Bernard Cornwell – Warlord 1 – Winter King

“Who is Nwylle?”

“You don’t know her,” she said, frowning, and I guessed Nwylle was her husband’s lover. “But it isn’t fair,” she insisted, ‘because everyone knows Lancelot was the greatest of Arthur’s soldiers. Everyone!”

“I don’t.”

“But he must have been brave!”

I stared through the window, trying to be fair in my mind, trying to find something good to say about my worst enemy. “He could be brave,” I said, ‘but he chose not to be. He fought sometimes, but usually he avoided battle. He was frightened of his face being scarred, you see. He was very vain about his looks. He collected Roman mirrors. The mirrored room in Benoic’s palace was Lancelot’s room. He could sit there and admire himself on every wall.”

“I don’t believe he was as bad as you make him sound,” Igraine protested.

“I think he was worse,” I said. I do not enjoy writing about Lancelot for the memory of him lies like a stain on my life. “Above everything,” I told Igraine, ‘he was dishonest. He told lies out of choice because he wanted to hide the truth about himself, but he also knew how to make people like him when he wanted. He could charm the fish from the sea, my dear.”

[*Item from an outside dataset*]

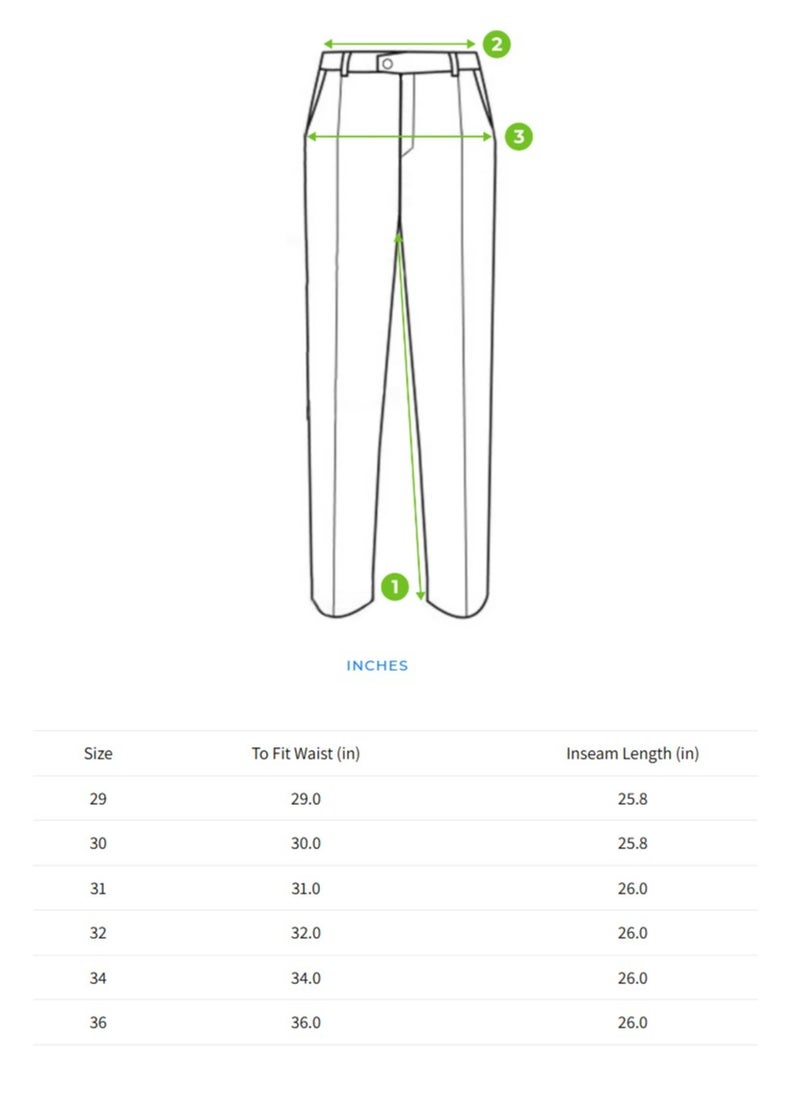
Task: Click the trouser waistband button illustration
Action: coord(387,64)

She sniffed, unhappy at my judgment. Doubtless, when Dafydd ap Gruffud translates these words, Lancelot will be burnished just as he would have liked. Shining Lancelot! Upright Lancelot! Handsome, dancing, smiling, witty, elegant Lancelot! He was the King without Land and the Lord of Lies, but if Igraine has her way he will shine through the years as the very paragon of kingly warriors.

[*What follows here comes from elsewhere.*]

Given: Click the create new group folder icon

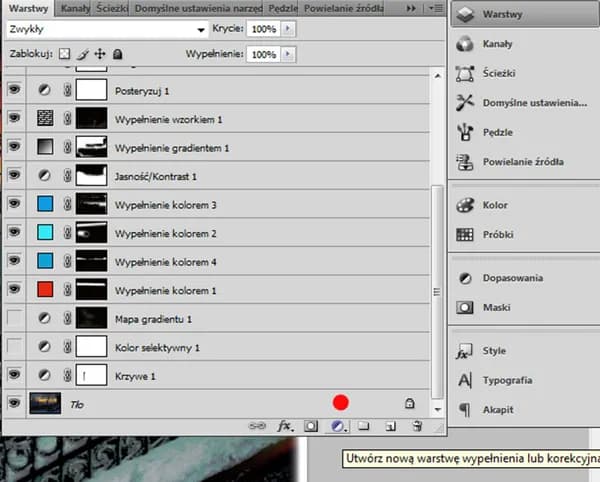Looking at the screenshot, I should click(x=365, y=426).
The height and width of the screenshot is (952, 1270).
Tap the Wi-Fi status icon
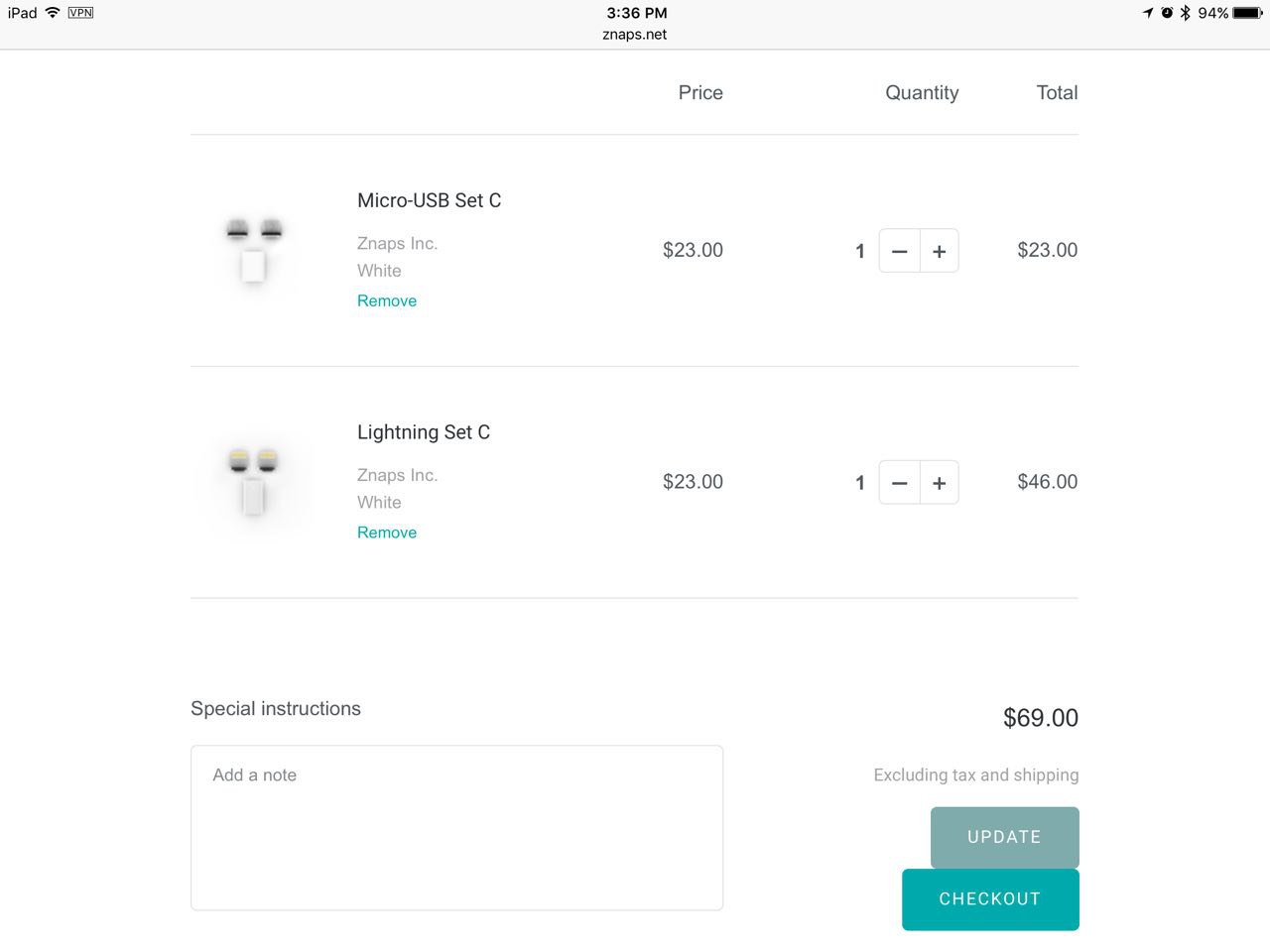pos(53,13)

Igraine peered through the window to where Sansum was driving a group of lepers from our gate. The saint was flinging clods of earth at them, screaming at them to go to the devil and summoning our other brothers to help him. The novice Tudwal, who daily grows ruder to the rest of us, danced beside his master and cheered him on. Igraine’s guards, lolling at the kitchen door as usual, finally appeared and used their spears to rid the monastery of the diseased beggars. “Did Sansum really want to sacrifice Arthur?” Igraine asked.

“So Bedwin told me.”

Igraine gave me a sly look. “Does Sansum like boys, Derfel?”

“The saint loves everyone, dear Queen, even young women who ask impertinent questions.”

She smiled dutifully, then grimaced. “I’m sure he doesn’t like women. Why won’t he let any of you marry? Other monks marry, but none here.”

“The pious and beloved Sansum,” I explained, ‘believes women distract us from our duty of adoring God. Just like you distract me from my proper work.”

She laughed, then suddenly remembered an errand and looked serious. “There are two words Dafydd did not understand in the last batch of skins, Derfel. He wants you to explain them. Catamite?”

“Tell him to ask someone else.”

“I shall ask someone else, certainly,” she said indignantly. “And camel? He says it isn’t coal.”

“A camel is a mythical beast, Lady, with horns, wings, scales, a forked tail and flames for breath.”

“It sounds like Nwylle,” Igraine said.

“Ah! The Gospel writers at work! My two evangelists!” Sansum, his hands dirty from the earth he had thrown at the lepers, sidled into the room to give this present parchment a dubious look before wrinkling his nose. “Do I smell something foul?” he asked.

I looked sheepish. “The beans at breakfast, Lord Bishop,” I said. “I apologize.”

“I am astonished you can abide his company,” Sansum said to Igraine. “And shouldn’t you be in the chapel, my Lady? Praying for a baby? Is that not your business here?”

“It’s certainly not yours,” Igraine said tartly. “If you must know, my Lord Bishop, we were discussing our Saviour’s parables. Did you not once preach to us about the camel and the needle’s eye?”

Sansum grunted and looked over my shoulder. “And what, foul Brother Derfel, is the Saxon word for camel?”

“Nwylle,” I said.

Igraine laughed and Sansum glared at her. “My Lady finds the words of our blessed Lord amusing?”

“I am just happy to be here,” Igraine said humbly, ‘but I would love to know what a camel is.”